In early December 2012, the Inflation-Protected Income Growth portfolio was launched. That real-money portfolio seeks out companies that pay dividends, have raised their dividends, and look capable of continuing to raise their dividends over time.
The portfolio's goal is to build an income stream that grows at least in line with inflation. While it will take years to tell whether the plan is ultimately successful, while we're waiting, the portfolio does get paid cold, hard cash to sit and wait patiently for that future to come. Waiting is still hard to do, but getting paid increasing amounts of cash in order to wait makes it a worthwhile endeavor.
Who showed us more money?
Indeed, sometimes waiting can be incredibly rewarding. For instance, as anticipated in an update at the beginning of this month, portfolio selection Air Products and Chemicals (NYSE:APD) raised its dividend last week. Investors -- including the iPIG portfolio -- will receive $0.71 per share in May, versus the $0.64 dividend rate prior to the increase. That's a nearly 11% raise, just for being patient. That raise marks the company's 31st consecutive year of increases.

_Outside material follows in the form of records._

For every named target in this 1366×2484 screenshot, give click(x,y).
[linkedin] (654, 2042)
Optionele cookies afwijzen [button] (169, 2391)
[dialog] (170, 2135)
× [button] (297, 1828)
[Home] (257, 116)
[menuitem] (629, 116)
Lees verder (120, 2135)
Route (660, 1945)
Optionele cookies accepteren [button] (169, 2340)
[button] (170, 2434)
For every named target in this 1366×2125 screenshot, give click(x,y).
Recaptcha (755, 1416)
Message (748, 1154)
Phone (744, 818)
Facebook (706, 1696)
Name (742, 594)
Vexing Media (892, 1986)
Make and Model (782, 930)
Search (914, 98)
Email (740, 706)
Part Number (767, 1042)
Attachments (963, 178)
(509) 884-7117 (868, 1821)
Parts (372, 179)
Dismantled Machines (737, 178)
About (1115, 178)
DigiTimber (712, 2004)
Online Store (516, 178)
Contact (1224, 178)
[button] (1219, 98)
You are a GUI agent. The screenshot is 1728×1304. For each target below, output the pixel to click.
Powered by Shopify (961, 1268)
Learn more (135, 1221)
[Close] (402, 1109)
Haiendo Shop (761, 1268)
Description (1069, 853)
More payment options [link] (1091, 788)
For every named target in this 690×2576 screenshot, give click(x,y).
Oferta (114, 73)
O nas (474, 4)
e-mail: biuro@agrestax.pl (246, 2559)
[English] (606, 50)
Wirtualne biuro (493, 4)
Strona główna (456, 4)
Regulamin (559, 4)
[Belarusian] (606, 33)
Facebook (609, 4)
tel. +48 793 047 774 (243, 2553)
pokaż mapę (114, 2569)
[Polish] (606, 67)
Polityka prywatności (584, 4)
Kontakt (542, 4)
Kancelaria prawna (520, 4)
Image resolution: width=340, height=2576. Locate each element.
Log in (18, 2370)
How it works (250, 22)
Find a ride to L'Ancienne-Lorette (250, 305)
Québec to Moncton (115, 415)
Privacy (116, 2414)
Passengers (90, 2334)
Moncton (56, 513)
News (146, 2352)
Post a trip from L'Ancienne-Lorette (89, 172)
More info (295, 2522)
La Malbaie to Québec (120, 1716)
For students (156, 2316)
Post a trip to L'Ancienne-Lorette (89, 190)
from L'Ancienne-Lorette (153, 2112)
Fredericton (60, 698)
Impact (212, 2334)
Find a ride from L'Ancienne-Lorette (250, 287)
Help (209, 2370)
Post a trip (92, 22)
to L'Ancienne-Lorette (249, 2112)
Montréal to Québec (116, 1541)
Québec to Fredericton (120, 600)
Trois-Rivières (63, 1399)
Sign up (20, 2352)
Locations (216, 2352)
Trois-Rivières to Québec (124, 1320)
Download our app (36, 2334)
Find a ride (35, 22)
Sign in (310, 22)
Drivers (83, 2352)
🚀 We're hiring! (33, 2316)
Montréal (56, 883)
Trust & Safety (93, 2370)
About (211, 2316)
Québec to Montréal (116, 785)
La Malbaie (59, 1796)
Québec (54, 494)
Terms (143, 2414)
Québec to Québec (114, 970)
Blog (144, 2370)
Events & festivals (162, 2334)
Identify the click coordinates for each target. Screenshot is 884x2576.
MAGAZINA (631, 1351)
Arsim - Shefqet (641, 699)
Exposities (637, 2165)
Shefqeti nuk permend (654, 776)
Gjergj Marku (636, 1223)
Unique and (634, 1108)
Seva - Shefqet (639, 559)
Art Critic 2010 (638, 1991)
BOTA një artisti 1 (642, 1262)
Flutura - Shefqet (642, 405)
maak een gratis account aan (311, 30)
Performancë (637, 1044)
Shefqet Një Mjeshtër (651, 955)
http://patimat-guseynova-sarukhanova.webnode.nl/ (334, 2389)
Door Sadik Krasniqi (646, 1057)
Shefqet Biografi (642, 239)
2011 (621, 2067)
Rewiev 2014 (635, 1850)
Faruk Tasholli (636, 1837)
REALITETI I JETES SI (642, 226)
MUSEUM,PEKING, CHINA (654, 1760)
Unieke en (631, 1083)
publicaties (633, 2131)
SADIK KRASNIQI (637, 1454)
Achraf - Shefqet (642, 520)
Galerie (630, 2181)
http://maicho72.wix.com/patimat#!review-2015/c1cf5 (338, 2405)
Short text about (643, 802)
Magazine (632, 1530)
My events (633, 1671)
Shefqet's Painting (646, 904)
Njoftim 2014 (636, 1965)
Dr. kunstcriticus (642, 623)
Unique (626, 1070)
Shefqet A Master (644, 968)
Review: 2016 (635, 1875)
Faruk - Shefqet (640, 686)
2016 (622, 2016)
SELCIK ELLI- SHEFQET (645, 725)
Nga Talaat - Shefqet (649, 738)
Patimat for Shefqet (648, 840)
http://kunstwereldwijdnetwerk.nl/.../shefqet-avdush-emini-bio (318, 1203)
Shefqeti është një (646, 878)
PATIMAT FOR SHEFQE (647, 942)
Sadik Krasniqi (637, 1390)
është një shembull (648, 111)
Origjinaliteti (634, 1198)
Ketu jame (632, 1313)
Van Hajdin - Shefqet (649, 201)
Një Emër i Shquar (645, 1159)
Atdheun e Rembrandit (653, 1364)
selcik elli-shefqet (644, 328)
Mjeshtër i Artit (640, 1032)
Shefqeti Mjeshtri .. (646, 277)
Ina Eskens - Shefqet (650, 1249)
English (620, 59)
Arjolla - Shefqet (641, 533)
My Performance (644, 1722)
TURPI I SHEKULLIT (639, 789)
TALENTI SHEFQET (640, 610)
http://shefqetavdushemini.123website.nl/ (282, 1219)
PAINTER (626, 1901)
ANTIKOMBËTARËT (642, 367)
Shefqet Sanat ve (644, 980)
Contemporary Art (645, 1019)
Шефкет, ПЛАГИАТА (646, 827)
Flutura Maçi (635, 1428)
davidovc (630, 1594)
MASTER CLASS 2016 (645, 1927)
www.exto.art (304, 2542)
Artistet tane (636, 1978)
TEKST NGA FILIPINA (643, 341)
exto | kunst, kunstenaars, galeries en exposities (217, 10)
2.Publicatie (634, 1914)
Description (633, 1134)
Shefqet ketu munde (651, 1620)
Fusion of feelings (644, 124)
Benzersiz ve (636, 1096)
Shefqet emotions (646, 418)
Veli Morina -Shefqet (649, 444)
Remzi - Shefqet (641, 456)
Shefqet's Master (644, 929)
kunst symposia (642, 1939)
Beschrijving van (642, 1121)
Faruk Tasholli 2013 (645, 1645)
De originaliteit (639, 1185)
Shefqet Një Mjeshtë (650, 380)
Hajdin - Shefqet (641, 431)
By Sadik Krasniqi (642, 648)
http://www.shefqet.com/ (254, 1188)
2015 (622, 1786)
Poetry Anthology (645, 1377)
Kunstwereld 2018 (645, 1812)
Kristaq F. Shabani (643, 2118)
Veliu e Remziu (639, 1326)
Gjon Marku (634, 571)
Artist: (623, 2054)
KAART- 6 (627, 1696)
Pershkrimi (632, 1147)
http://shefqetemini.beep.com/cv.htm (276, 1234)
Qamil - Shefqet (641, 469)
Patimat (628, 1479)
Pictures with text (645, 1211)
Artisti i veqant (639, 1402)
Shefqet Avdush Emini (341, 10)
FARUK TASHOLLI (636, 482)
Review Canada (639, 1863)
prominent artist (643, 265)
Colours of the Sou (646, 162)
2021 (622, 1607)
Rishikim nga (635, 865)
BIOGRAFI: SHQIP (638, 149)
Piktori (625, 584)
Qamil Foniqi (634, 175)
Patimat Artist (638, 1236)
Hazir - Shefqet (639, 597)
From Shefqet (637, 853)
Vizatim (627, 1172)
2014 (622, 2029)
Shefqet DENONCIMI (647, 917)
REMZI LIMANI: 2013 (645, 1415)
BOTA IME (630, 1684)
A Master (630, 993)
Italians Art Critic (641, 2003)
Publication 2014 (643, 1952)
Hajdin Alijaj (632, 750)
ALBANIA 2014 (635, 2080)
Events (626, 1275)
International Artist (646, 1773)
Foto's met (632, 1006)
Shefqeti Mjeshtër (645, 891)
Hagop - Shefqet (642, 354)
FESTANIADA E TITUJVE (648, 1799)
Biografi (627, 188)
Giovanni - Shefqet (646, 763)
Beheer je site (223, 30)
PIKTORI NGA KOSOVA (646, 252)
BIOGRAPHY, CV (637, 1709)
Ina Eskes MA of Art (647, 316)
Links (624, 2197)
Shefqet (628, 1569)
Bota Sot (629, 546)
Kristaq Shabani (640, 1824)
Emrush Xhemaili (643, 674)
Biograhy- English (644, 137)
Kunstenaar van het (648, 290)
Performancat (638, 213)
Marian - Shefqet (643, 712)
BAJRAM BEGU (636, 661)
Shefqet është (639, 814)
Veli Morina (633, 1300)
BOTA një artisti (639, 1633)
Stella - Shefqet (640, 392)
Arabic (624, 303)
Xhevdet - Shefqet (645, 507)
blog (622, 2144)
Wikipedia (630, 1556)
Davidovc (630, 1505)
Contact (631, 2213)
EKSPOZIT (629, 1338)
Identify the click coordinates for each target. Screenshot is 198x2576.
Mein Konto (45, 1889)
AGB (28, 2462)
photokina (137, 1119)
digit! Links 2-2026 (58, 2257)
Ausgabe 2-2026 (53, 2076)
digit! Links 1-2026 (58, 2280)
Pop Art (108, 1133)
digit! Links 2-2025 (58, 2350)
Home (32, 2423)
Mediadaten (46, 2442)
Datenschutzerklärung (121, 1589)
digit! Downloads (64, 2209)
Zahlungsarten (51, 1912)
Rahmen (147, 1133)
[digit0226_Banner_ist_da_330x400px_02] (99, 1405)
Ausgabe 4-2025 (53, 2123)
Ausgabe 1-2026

Likewise, fellow iPIG pick Raytheon (NYSE:RTN) bucked the fears of the federal government's defense-spending sequester and boosted its dividend earlier this month. The new rate of $0.55 per share is a welcome 10% increase from the prior $0.50 a share. While Raytheon's dividend growth record currently sits at nine years, they did have a decent dividend growth record until the mid-1990s and managed to maintain their dividends even when they weren't increasing.
Similarly, iPIG selection Teva Pharmaceutical (NYSE:TEVA) paid its first dividend at its new, higher rate in March. After currency translation from the Israeli shekel to the U.S. dollar, the payment of $0.31 per ADR share beat last year's $0.267 per ADR share by a respectable 16%. American investors face a 15% Israeli withholding tax on dividends paid by Teva, but they faced a similar tax last year, making the increase worthwhile on a cash-on-cash basis. Teva's dividends have been increasing for 13 years.
As if that weren't enough, March also saw NV Energy (UNKNOWN:NVE.DL) pay its first increased dividend since being selected for the iPIG portfolio. While this power company's dividend growth history only goes back to 2007, one of its predecessor companies had a decent dividend growth record until an energy deregulation effort caused it to drop its payment.
And while this story would likely get boring if there weren't money attached, fellow iPIG investment United Parcel Service (NYSE:UPS) also made good on its promise to pay an increased dividend in March. The company's $0.62 dividend is 8.8% higher than a year ago. Remarkably, UPS has been consistently increasing its dividend since not long after the company went public.
And others keep on marching on
Of course, a fair number of iPIG selections also paid or declared dividends for March that were "merely" continuations of prior-quarter amounts:
- JM Smucker's dividend stayed constant at $0.52.
- Aflac's dividend held steady at $0.35.
- Mine Safety Appliances' dividend remained at $0.28.
- United Technology's dividend continued at $0.53
- Walgreen's dividend paid out $0.275
- Microsoft's dividend provided $0.23
- CSX's dividend held firm at $0.14
- McDonald's dividend was a consistent $0.77
- Becton Dickinson's pending dividend will be a steady $0.495
All those companies paid or will pay at the same level they had paid in the previous quarter, and none had cut their payments. As long as they raise their payments at some point this year, they'll still keep their streaks of increases alive. That's important to the iPIG portfolio, which is relying on companies increasing their dividends in order to meet its goal of creating an income stream that grows at least as fast as inflation.
Only time will tell whether the strategy will continue to work over the long haul. In the meantime, though, it sure is nice getting paid to wait -- and even nicer to get significant raises for waiting patiently.